Deputy Attorney General Rod Rosenstein on Thursday defended Attorney General William Barr and pushed back against criticism of the Justice Department’s handling of special counsel Robert Mueller’s highly anticipated report, which Barr has thus far only offered his own summary of.

Democrats have lashed out at Barr, who has pledged to release a redacted version of the roughly 400-page document detailing the findings of Mueller’s probe into whether the Trump campaign colluded with Russia to interfere in the 2016 election. Last month, Barr released a summary of Mueller’s report stating that the special counsel’s team found no evidence of collusion and could not come to a conclusion on the question of whether or not President Donald Trump committed obstrucion of justice.

Member’s of Mueller’s team have reportedly disputed Barr’s characterization of the special counsel’s report, arguing anonymously that the attorney general’s framing was kinder to the president than the report itself.

“He’s being as forthcoming as he can,” Rosenstein said in an interview with the Wall Street Journal. “And so this notion that he’s trying to mislead people, I think is just completely bizarre.”

Barr, in his four-page summary of the Mueller report, also wrote that he and Rosenstein dismissed the possibility of filing charges against Trump, saying it was clear it was not the president’s “intent” to obstruct an investigation.

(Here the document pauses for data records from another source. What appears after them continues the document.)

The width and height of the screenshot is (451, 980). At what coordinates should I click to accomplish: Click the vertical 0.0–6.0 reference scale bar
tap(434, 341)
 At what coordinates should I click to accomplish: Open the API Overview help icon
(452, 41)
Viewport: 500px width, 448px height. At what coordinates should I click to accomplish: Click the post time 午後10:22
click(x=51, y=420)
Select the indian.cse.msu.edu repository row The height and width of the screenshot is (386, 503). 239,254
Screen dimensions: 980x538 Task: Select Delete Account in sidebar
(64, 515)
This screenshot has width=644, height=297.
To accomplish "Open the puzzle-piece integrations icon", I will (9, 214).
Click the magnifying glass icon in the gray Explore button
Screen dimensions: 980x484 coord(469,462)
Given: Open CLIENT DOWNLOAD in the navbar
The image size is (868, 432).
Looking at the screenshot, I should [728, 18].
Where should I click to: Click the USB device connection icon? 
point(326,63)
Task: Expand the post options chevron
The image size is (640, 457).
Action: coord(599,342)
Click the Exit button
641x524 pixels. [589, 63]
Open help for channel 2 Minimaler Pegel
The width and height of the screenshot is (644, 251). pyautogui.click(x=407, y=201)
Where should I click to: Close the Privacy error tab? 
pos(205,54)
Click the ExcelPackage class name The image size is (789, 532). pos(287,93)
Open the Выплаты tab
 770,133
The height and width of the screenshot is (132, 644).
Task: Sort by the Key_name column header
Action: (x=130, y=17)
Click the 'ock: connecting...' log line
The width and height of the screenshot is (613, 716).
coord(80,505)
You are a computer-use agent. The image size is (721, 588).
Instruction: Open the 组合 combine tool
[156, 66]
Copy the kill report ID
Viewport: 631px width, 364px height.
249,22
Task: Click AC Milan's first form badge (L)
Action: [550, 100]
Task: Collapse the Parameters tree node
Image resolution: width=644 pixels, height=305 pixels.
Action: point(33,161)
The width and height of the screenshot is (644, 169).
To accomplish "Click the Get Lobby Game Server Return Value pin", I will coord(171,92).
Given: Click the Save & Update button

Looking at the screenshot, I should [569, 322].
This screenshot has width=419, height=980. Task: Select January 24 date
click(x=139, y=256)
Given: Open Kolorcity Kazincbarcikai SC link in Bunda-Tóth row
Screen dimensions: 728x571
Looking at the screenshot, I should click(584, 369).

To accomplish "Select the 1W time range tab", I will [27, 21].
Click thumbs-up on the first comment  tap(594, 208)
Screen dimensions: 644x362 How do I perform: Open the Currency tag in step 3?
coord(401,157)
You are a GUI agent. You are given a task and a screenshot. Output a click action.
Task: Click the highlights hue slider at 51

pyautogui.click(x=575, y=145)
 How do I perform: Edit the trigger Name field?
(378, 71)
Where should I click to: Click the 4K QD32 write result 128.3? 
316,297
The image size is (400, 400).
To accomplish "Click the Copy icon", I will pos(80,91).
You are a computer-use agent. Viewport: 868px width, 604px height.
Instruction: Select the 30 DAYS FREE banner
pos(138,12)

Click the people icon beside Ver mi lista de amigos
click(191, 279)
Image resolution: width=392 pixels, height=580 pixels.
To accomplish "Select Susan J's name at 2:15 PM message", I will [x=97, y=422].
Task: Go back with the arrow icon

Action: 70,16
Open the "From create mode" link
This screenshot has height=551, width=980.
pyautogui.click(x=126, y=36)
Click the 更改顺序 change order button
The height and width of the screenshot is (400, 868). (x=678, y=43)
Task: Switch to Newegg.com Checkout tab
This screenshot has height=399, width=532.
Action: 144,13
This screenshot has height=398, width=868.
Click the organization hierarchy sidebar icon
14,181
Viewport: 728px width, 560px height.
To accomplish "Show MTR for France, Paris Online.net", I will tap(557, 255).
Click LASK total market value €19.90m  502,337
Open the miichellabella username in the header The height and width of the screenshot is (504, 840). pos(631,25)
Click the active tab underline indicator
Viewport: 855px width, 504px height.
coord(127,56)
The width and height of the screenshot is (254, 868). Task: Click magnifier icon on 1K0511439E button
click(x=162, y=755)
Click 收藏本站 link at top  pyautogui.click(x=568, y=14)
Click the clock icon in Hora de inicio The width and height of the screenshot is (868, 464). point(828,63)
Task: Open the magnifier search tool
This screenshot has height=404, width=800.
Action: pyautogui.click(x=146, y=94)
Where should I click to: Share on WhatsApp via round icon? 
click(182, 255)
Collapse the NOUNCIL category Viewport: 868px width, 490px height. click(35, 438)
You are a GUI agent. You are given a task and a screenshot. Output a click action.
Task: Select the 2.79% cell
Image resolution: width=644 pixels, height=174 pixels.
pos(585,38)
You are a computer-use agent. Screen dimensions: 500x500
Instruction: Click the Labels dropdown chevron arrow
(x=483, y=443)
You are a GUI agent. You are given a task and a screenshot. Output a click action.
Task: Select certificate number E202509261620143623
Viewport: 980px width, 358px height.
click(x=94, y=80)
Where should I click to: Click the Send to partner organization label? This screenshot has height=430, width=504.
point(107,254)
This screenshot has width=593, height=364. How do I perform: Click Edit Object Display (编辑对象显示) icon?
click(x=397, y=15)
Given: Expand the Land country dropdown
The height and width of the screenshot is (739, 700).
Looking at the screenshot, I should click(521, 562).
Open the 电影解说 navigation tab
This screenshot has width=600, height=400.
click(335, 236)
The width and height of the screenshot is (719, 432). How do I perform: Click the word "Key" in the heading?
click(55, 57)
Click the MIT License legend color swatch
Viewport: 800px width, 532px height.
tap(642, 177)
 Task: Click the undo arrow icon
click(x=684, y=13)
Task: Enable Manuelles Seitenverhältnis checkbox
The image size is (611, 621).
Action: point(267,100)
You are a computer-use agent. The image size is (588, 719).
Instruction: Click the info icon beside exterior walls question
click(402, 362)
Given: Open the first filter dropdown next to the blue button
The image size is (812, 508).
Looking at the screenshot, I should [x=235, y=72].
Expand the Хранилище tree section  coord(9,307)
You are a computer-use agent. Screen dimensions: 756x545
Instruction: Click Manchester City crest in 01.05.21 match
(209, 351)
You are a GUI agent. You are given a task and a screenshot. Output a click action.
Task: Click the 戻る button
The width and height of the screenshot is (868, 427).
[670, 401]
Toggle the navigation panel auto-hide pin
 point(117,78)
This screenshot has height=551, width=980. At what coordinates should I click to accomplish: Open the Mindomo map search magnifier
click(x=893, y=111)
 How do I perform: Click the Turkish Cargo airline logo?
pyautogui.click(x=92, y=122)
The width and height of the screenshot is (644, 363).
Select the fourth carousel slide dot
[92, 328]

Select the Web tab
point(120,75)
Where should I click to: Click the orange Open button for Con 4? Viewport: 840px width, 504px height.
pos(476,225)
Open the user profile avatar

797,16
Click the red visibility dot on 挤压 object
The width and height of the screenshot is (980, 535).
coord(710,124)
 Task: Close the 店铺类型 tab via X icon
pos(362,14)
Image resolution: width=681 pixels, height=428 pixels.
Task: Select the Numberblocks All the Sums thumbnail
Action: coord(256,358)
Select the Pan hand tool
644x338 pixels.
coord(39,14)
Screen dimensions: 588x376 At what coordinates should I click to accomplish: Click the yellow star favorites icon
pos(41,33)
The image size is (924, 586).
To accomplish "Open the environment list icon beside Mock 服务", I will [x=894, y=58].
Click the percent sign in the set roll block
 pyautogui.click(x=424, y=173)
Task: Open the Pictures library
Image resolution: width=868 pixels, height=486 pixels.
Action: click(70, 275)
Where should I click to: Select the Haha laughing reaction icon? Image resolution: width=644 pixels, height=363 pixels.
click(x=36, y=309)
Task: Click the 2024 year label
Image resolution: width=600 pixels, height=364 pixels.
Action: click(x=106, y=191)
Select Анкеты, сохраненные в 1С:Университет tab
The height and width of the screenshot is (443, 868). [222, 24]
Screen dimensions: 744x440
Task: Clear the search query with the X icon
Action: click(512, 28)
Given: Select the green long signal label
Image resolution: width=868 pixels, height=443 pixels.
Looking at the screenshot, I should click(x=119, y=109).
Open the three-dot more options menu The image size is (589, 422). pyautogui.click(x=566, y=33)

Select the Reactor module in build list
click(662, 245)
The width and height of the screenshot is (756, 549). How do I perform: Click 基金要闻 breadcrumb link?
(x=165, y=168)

Rosenstein on Thursday would not tell the Journal why Mueller did not clearly answer the obstruction question in his report. In the weeks since Barr sent his letter, Democrats have accused the attorney general of mischaracterizing the special counsel’s findings to protect the president.

“It would be one thing if you put out a letter and said, ‘I’m not going to give you the report,’ ” Mr. Rosenstein said in the interview. “What he said is, ‘Look, it’s going to take a while to process the report. In the meantime, people really want to know what’s in it. I’m going to give you the top-line conclusions.’ That’s all he was trying to do.”

The report has deepened a partisan schism, as Republicans claim it means complete exoneration for Trump, while Democrats demand to see an unredacted version of the document as well as the underlying evidence.

Barr has said he will redact information that falls into four categories, including material related to grand-jury matters and the privacy of individuals not charged with crimes. Rosenstein would not say how the redaction process is going, the Journal reported, but said the public should have “tremendous confidence” in Barr.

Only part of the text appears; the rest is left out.